EXTRACT TO READ
——

Figure 1. Bacteriocins classification (Alvarez-Sieiro et al., 2016).
2.4. Bacteriocin Mode of Action
Bacteriocins have distinct mechanisms of action and can be divided into those that promote a bactericidal effect, with or without cell lysis, or bacteriostatic, inhibiting cell growth (da Silva Sabo et al., 2014). Most of the bacteriocins produced from LAB, in particular those inhibiting Gram-positive bacteria; exert their antibacterial effect by targeting the cell envelope-associated mechanisms (Cotter et al., 2013). Several lantibiotics and some class II bacteriocins target Lipid II, an intermediate in the peptidoglycan biosynthesis machinery within the bacterial cell envelope and, by this way they inhibit peptidoglycan synthesis (Breukink and de Kruijff, 2006). Other bacteriocins use Lipid II as a cutting molecule to facilitate pore formation resulting in variation of the cytoplasm membrane potential and ultimately, cell death (Machaidze and Seelig, 2003). Nisin, the most studied lantibiotic, is capable of both mechanisms (Cotter et al., 2005).
Some bacteriocins damage or kill target cells by binding to the cell envelope-associated mannose phosphotransferase system (MPTS) and subsequent formation of pores in the cell membrane (Cotter et al., 2013). Other bacteriocins can kill their target cells by inhibition of gene expression (Parks et al., 2007; Vincent and Morero, 2009) and protein production (Metlitskaya et al., 2006). Antimicrobial action of some selected bacteriocins(Class I,II, and III) is shown in figure 2.
Figure 2. Mechanism of Action of Classes I, II and III Bacteriocins ((Alvarez-Sieiro et al., 2016).¬
3. BIOLOGY OF BACTERIOICN
3.1. Bacteriocin biosynthesis and Genetic regulation
Since bacteriocins ribosomally synthesized protein and the genes necessary for their production and immunity protection of bacteriocin producers are usually arranged as operons (McAuliffe et al., 2001b) which are located on conjugative transposable elements, main chromosome and also on plasmids. The location of this gene is based on the producer’s bacteria. Lantibiotics are encoded by structural gene(s) generically referred to as lanA. Lantibiotics are synthesized as biologically inactive pre-peptides consisting of an N-terminal leader peptide attached to the C-terminal pro-peptide. During the maturation process, the leader peptide is removed and the C-terminal pro-peptide is modified to the active lantibiotic. Following the modification reactions, the modified pre-lantibiotics undergo proteolytic processing to remove the leader peptide, leading to activation of the mature peptide. Unlike the lantibiotics, class II bacteriocins do not undergo extensive post-translational modifications. Following synthesis of the biologically inactive pre-peptide, cleavage of the N-terminal leader sequence frequently occurs at a specific processing site Gly-Gly and is performed in tandem with export from the cell through a dedicated ABC transporter and its accessory protein (Ennahar et al., 2000). These ABC transporters contain an N-terminal domain that has proteolytic activity and thus resembles the hybrid LanT transporters. The two conserved glycine residues, which are also found in some class I lantibiotic leaders, may serve as a recognition signal for this sec-independent transporter system (Figure 3).

——

SUPPLIED MATERIAL
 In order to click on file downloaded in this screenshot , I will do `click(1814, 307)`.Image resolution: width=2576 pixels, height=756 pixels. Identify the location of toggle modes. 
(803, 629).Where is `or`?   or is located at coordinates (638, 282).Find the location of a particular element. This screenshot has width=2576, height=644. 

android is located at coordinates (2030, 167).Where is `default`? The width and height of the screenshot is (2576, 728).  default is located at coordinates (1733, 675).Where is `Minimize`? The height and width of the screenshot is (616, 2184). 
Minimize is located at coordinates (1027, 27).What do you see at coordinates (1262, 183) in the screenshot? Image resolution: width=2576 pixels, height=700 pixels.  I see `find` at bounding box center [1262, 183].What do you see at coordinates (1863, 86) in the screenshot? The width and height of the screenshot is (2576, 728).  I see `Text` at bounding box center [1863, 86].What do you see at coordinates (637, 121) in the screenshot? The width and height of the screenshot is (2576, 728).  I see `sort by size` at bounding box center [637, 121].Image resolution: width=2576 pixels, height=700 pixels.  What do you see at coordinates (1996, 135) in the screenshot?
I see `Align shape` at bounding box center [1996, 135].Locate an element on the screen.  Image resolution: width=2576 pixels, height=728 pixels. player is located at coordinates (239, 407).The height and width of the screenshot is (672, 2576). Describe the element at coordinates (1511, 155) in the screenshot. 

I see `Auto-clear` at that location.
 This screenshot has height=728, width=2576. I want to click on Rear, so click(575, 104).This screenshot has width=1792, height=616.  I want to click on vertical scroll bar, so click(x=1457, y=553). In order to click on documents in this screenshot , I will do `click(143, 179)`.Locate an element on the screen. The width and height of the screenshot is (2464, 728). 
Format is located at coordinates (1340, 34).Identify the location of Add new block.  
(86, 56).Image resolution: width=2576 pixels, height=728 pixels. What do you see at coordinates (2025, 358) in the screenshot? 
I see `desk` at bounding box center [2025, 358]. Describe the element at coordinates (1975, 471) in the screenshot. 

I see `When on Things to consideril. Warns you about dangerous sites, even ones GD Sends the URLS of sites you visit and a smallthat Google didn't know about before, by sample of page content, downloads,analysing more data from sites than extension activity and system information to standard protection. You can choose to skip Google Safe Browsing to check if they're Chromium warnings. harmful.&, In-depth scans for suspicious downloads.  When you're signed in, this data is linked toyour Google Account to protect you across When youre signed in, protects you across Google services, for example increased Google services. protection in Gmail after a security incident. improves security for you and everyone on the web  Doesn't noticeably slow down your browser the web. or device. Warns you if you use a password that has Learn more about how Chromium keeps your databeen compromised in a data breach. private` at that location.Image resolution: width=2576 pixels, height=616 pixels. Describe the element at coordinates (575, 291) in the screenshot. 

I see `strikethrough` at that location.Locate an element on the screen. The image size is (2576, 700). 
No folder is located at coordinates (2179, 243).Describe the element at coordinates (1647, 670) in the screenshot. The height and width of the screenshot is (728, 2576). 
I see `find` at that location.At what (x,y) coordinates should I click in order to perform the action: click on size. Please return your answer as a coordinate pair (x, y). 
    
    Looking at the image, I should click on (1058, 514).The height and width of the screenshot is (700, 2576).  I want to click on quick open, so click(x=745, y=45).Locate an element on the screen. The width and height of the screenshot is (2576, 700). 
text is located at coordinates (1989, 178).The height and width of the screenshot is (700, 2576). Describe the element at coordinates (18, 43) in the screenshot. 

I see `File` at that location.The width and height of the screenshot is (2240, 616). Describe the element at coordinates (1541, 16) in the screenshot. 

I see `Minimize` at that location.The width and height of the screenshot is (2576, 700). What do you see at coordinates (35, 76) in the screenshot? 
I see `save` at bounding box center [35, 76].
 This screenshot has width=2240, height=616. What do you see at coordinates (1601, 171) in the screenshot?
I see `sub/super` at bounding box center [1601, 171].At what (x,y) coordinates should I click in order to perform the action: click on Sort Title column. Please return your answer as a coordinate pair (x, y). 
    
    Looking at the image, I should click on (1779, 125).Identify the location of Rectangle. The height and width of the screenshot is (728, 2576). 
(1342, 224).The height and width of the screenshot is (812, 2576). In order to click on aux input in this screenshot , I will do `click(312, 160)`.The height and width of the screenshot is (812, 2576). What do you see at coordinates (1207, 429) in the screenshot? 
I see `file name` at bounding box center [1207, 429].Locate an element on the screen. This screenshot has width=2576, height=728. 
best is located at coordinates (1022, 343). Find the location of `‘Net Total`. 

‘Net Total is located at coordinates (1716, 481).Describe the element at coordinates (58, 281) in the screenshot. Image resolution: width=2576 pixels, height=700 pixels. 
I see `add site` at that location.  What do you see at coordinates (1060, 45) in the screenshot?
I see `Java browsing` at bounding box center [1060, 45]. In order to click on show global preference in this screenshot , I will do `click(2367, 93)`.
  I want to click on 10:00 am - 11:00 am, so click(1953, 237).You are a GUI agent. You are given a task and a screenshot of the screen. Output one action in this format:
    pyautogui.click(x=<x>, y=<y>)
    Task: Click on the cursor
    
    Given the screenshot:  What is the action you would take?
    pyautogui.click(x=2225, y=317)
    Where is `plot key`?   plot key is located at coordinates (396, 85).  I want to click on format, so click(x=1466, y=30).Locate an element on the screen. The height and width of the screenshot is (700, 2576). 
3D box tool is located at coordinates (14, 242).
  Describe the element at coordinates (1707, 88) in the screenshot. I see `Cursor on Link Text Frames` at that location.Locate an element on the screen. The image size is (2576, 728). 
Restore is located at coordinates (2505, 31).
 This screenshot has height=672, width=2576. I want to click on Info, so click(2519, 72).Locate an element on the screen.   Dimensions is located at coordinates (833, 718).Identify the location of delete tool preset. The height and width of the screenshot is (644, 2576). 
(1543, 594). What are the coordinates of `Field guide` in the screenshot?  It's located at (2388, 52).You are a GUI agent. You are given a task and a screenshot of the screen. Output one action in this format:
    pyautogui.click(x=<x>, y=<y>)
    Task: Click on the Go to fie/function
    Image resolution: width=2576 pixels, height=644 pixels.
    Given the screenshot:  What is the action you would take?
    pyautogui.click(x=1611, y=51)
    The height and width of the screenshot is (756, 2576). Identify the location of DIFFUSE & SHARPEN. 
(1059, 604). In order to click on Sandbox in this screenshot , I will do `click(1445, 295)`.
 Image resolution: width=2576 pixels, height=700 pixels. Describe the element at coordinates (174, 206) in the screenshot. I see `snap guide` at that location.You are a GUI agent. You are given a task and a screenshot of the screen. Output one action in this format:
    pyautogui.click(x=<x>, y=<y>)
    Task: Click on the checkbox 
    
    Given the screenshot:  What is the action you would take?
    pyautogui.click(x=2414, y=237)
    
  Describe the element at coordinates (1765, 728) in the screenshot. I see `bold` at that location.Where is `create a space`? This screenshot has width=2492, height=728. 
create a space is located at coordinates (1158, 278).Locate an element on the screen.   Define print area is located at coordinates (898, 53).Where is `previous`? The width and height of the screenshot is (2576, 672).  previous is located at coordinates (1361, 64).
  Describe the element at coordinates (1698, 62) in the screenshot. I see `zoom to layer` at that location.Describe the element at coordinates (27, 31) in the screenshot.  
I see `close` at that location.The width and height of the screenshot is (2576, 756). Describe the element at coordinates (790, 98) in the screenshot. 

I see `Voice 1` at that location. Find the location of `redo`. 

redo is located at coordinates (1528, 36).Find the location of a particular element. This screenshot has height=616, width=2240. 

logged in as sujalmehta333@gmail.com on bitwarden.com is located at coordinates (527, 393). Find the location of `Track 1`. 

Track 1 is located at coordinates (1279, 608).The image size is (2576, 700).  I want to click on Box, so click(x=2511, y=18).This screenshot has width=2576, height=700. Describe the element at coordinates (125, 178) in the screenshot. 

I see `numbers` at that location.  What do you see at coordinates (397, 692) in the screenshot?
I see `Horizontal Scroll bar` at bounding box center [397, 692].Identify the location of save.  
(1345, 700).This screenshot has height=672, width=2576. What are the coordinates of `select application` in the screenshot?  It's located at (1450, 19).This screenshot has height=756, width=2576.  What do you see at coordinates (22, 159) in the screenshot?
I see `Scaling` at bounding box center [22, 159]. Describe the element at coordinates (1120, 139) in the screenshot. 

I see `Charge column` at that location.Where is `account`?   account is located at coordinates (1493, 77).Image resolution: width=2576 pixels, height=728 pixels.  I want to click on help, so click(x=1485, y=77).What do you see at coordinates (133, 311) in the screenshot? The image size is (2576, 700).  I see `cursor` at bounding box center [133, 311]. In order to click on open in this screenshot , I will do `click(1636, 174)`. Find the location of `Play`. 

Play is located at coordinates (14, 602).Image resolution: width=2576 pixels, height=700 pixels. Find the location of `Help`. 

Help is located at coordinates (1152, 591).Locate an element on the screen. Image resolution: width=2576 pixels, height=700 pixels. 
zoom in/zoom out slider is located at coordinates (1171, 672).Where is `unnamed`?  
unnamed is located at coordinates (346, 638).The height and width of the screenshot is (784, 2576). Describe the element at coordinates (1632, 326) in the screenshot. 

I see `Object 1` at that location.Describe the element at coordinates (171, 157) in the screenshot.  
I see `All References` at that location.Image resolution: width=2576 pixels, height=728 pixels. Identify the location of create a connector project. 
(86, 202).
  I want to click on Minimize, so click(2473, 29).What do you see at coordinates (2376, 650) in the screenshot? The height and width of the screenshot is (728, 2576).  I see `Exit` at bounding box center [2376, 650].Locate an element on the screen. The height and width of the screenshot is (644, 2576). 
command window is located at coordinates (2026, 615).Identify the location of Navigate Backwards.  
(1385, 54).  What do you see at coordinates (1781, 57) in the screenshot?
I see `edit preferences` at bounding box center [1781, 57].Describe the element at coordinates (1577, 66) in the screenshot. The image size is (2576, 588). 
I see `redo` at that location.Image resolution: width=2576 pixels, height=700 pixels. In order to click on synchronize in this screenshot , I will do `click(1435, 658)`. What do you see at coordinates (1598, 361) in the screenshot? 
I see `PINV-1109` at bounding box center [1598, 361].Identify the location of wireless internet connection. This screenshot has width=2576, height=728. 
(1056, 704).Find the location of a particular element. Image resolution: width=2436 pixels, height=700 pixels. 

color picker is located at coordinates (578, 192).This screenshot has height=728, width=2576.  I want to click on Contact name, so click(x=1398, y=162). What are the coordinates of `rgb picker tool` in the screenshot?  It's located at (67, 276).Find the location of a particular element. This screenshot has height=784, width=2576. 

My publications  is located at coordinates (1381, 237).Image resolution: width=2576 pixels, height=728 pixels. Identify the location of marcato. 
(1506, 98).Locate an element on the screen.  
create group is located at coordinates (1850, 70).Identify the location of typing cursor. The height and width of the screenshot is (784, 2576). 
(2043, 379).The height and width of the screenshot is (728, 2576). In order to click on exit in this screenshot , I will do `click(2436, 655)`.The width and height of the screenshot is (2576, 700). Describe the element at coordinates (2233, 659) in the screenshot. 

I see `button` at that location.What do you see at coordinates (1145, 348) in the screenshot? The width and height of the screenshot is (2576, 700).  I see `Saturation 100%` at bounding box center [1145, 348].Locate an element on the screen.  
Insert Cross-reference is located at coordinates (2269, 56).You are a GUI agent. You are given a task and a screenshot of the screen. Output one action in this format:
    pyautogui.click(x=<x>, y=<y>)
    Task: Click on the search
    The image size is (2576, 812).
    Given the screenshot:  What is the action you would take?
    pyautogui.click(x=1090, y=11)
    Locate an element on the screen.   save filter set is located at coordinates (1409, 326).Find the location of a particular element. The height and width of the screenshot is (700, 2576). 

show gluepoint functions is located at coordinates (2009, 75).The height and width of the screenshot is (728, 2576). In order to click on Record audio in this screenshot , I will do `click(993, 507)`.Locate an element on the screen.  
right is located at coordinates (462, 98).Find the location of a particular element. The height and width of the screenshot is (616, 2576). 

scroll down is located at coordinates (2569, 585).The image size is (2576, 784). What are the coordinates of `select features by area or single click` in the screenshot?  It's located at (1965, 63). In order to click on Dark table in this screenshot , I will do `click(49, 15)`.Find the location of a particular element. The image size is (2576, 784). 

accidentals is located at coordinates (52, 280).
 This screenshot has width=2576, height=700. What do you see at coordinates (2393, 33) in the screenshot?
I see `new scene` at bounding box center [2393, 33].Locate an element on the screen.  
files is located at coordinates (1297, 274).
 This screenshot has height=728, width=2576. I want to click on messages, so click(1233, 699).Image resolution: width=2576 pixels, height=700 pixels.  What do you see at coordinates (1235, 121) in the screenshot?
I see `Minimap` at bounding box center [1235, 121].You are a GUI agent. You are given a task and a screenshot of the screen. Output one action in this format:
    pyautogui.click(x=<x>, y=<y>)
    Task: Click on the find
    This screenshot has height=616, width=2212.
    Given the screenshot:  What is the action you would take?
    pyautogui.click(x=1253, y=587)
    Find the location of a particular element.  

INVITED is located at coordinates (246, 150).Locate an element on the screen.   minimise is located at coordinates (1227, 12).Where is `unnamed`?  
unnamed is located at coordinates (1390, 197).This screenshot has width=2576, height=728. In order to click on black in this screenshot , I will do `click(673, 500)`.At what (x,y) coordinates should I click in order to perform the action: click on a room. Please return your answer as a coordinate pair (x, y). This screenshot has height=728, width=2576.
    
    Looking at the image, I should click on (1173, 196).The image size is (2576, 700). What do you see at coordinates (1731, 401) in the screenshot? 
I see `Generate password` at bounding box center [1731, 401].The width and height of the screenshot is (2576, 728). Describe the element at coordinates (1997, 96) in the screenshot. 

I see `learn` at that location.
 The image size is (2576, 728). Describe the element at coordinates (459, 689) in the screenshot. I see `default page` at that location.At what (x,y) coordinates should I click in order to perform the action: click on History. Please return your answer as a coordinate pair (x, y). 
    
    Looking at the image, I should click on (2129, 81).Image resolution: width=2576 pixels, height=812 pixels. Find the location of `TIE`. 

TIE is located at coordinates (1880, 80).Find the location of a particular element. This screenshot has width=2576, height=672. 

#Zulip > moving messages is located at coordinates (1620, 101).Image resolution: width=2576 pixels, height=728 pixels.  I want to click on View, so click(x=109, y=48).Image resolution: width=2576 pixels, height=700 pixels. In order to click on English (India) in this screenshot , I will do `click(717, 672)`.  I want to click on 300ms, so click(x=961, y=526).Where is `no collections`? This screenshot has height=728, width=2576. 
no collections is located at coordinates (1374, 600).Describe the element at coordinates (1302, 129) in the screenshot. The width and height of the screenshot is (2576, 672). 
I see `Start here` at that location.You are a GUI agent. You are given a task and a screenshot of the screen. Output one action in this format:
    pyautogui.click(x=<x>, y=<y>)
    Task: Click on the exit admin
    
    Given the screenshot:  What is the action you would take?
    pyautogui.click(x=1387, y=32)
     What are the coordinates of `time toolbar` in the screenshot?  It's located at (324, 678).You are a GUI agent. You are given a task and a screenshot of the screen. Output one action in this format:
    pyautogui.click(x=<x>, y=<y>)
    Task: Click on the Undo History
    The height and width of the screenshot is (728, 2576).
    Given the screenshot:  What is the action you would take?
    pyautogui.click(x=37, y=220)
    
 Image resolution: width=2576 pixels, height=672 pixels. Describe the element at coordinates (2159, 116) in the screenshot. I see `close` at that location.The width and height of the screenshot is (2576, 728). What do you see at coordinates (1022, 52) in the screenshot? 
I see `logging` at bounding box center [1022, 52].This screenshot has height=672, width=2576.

——

ACTIVITIES
1 > Answer these questions from the bacteriocin passage:
(a) Which lantibiotic does the passage call the most studied?
(b) By what generic name are the structural genes that encode lantibiotics referred to?
(c) At what specific processing site does cleavage of the N-terminal leader sequence of class II bacteriocins frequently occur?
2 > Translate this sentence from the bacteriocin passage into Spanish: "Unlike the lantibiotics, class II bacteriocins do not undergo extensive post-translational modifications."
3 > Continue the bacteriocin passage from the point where it stops.

EXERCISE ANSWERS
1 >
(a) Nisin.
(b) lanA.
(c) Gly-Gly.

2 > A diferencia de los lantibióticos, las bacteriocinas de clase II no experimentan modificaciones postraduccionales extensas.

3 >
The two component regulatory system is usually involved in the regulation of the biosynthesis of both lantibiotics and non lantibiotics are composed of histidine protein kinase (HPK) which is membrane bound and a cytoplasmic response regulator. The regulation of bacteriocin biosynthesis is made by the autophosphorylation of the histidine residue (which is a highly conserved residue) by HPK in the intracellular domain on sensing a threshold level of bacteriocin in the environment. This is why bacteriocin is added externally to the fermentation medium to induce and enhance the production of bacteriocin in industrial production (Figure 3). The RR accepts the phosphorylated group through the conserved aspartic acid group present in them, which in turn causes some intramolecular changes triggering the response regulator mediated transcription of the structural gene, export genes and also the regulatory genes (Kuipers et al. 1998).
The immunity to the produced bacteriocins is conferred to the producer strains by means of immunity proteins. Like in the case of lantibiotics the immunity is mediated by LanI and LanFEG (belongs to ABC transport proteins). These two immunity proteins are coded on to multiple open-reading frames (McAuliffe et al., 2001).The LanI immunity protein prevents the formation of pores by the bacteriocins in the producer cells by attaching themselves to the outer surface of the cytoplasmic membrane and modulating the interaction of the bacteriocin with the producer cell’s surface. The LanFEG exerts its protective effect by transferring the bacteriocin molecules attaching to the producer cell’s surface on to the outside medium and keeps the concentration of the bacteriocins attached to the cell surface at check and maintains the critical level of binding (Figure 3).
3.2. Bacteriocin Resistance Mechanism
On the other hand, the bacteriocin resistance mechanism is completely different from the immunity. In this respect, resistant strains are mainly arisen from spontaneous or induced mutations that cause changes in membrane and cell wall, such as alterations in the bacteriocin receptors, electrical potential, fluidity, membrane lipid composition and load or cell wall thickness(Cintas et al., 2001; Riley et al., 2002;Riley et al., 2002). Although exact mechanism of the bacteriocin resistance has not understood yet, Van Schaik et al. underlined that the mutational changes on the cell surface of the resistant strain may occur following cell exposure to low concentrations of bacteriocins as part of an adaptive response to some other internal or external stress factors (Riley et al., 2002).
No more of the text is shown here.